While the process is innovative in many ways, the work performed on the machines proved to carry HS&E risks caused by fumes, emissions, fire risks and mechanical pinch points.

== History ==

The first winding machine for production of GRP-pipes was invented in 1965 - 1967 by Danish and Norwegian engineers: Peder Ulrik Poulsen, Tage Debess and Agnar Gilbu in cooperation between two companies, the Norwegian Vera Fabrikker (later, Flowtite Technology AS) and the Danish Drostholm Ltd. The Danish engineers mainly focused on the invention of the winding machine, whereas the Norwegian ones were responsible for the development of the process enabling this machine to produce GRP pipes and tanks.

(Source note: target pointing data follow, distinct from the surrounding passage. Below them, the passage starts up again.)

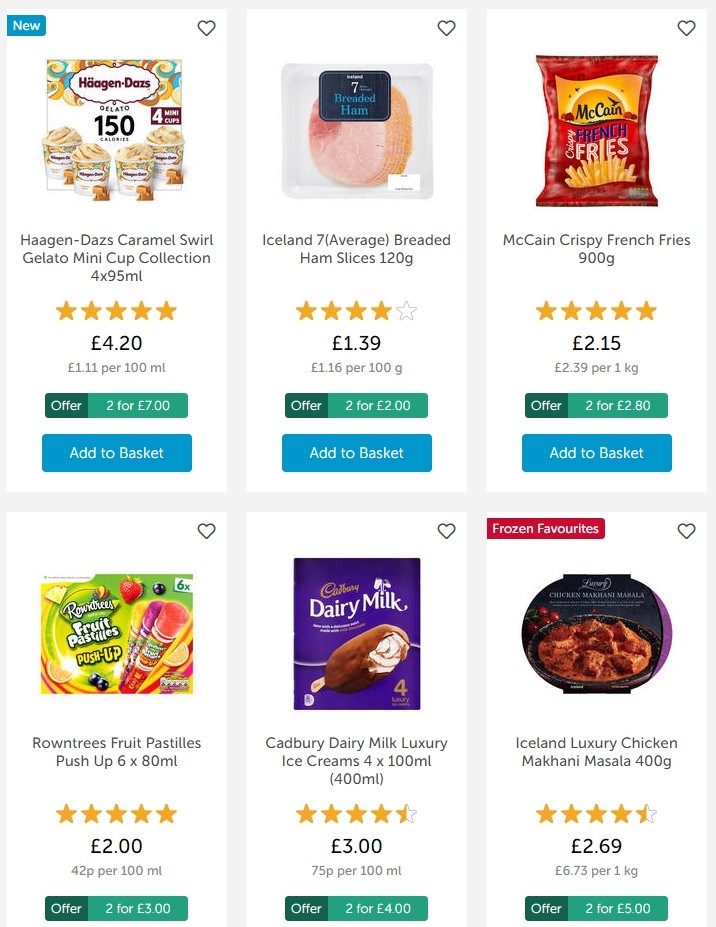Open the Rowntrees Fruit Pastilles Push Up product title
Viewport: 716px width, 927px height.
[117, 752]
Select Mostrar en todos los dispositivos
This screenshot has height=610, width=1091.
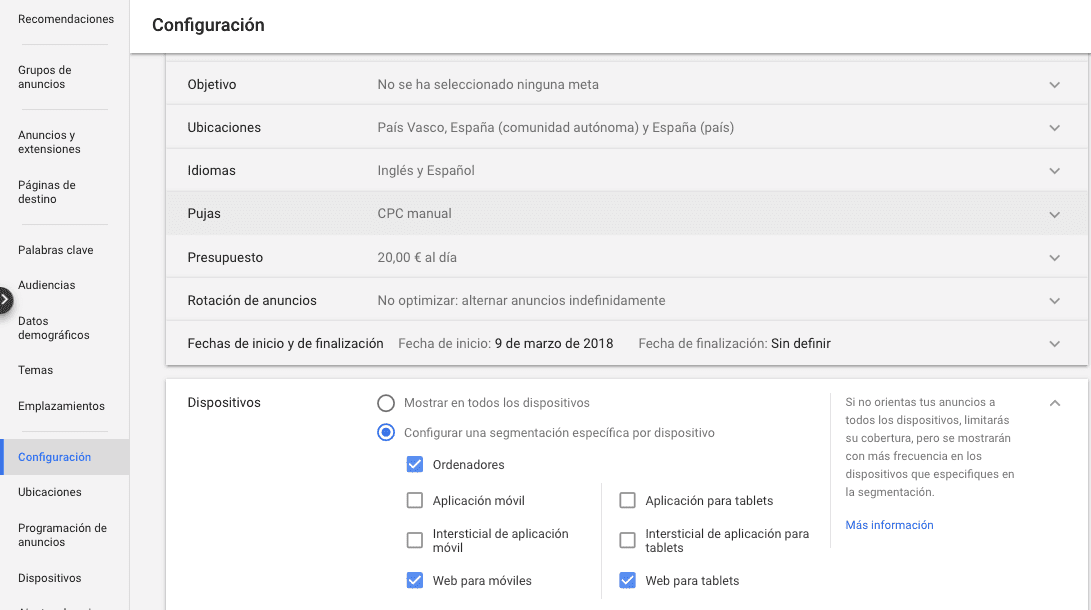coord(386,403)
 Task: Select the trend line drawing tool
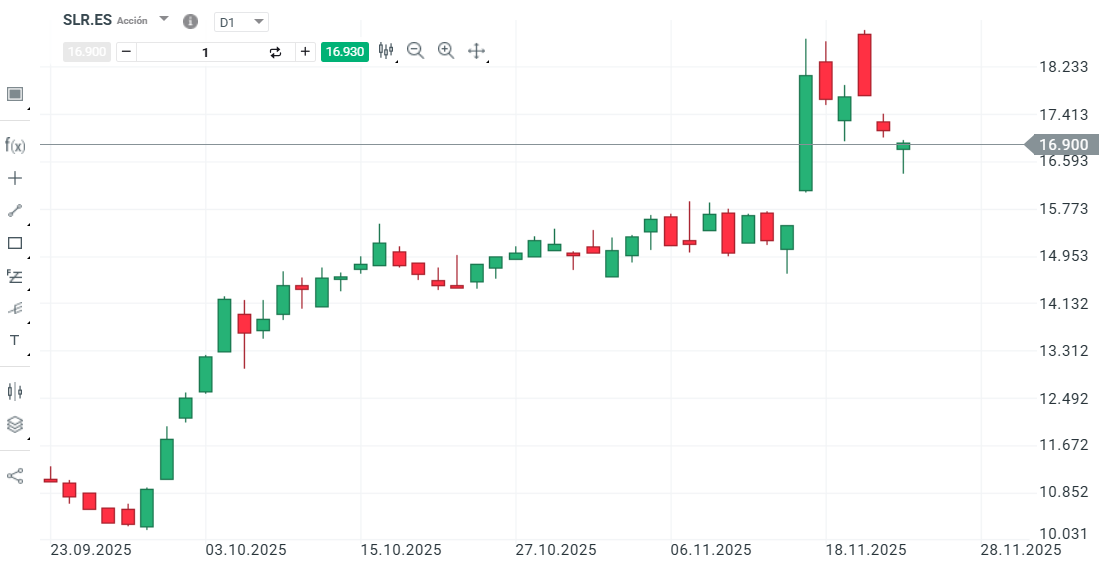[15, 210]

Peder Ulrik Poulsen invented the rotating mandrel with an endless steel band (strip) in 1967, which made the continuous filament winding process possible. The corresponding patent application was filed in August 1968, and the patent granted in 1969. At the time, Poulsen worked with Drostholm Ltd., the company that acquired all the rights to utilize his inventions. That is where the continuous winding process derives its “Drostholm Process” name from. The first winder was built in Copenhagen, Denmark in 1968 and shipped to Vera Fabrikker in Sandefjord, Norway for the production of GRP-pipes.